Stored records
....................

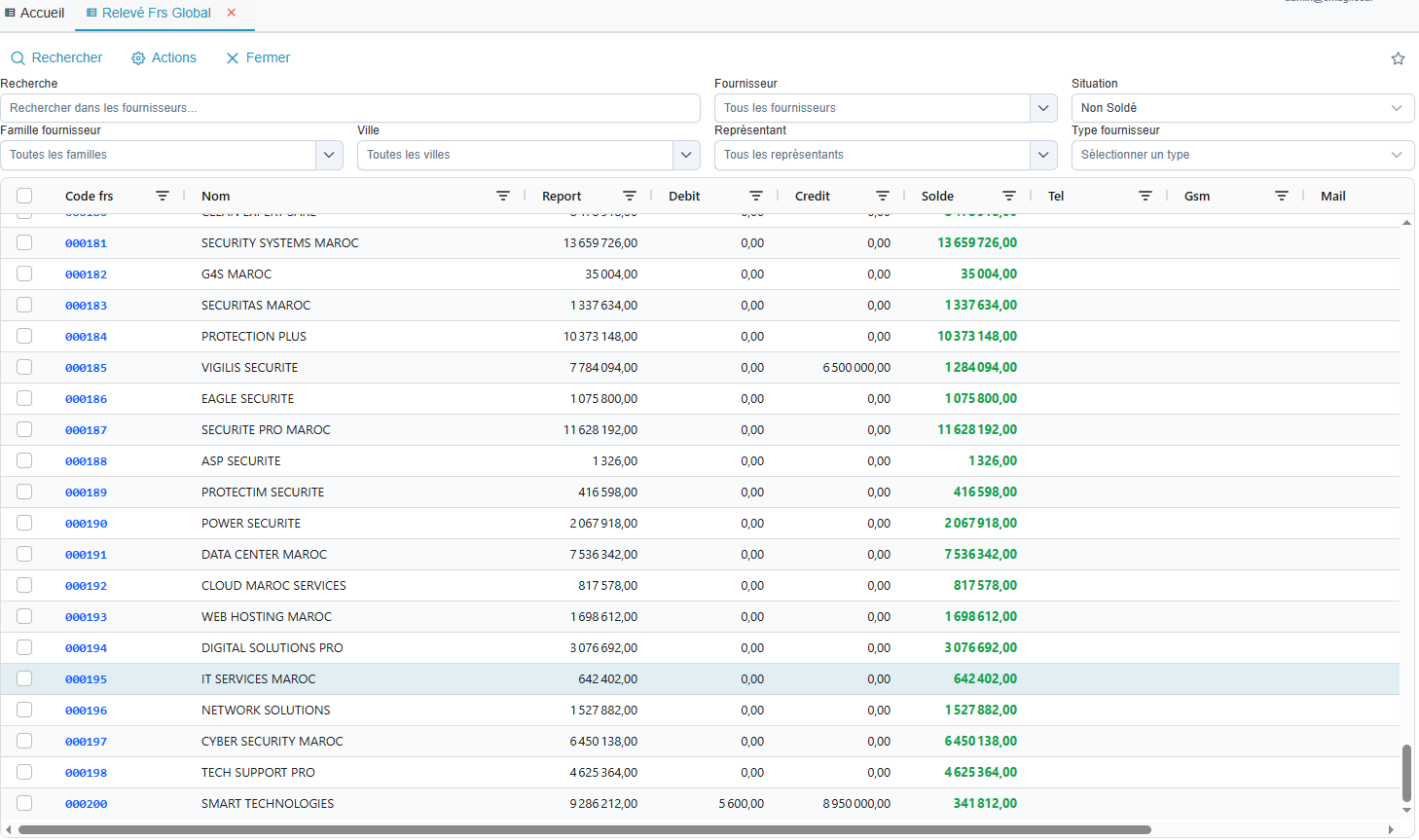Image resolution: width=1419 pixels, height=840 pixels.
Task: Check the select-all header checkbox
Action: click(x=24, y=196)
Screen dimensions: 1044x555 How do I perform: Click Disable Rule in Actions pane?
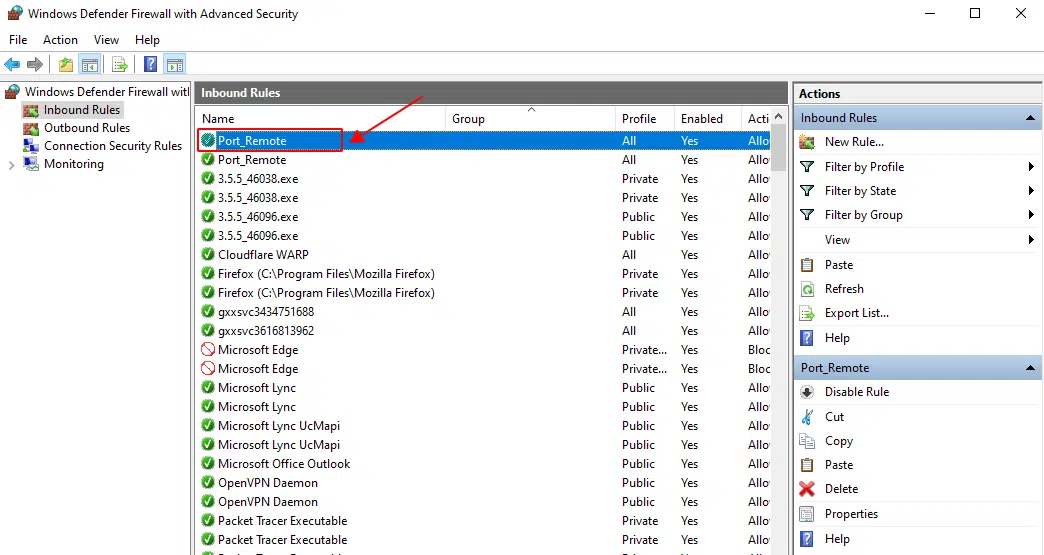[x=856, y=392]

....................

[Instructions for the task] Omitting all pictures, restate word for word the lines from the one containing "Screen dimensions: 1044x555" through the last line of the data.

[Result of this task]
Screen dimensions: 1044x555 How do I perform: Click Disable Rule in Actions pane?
[x=856, y=392]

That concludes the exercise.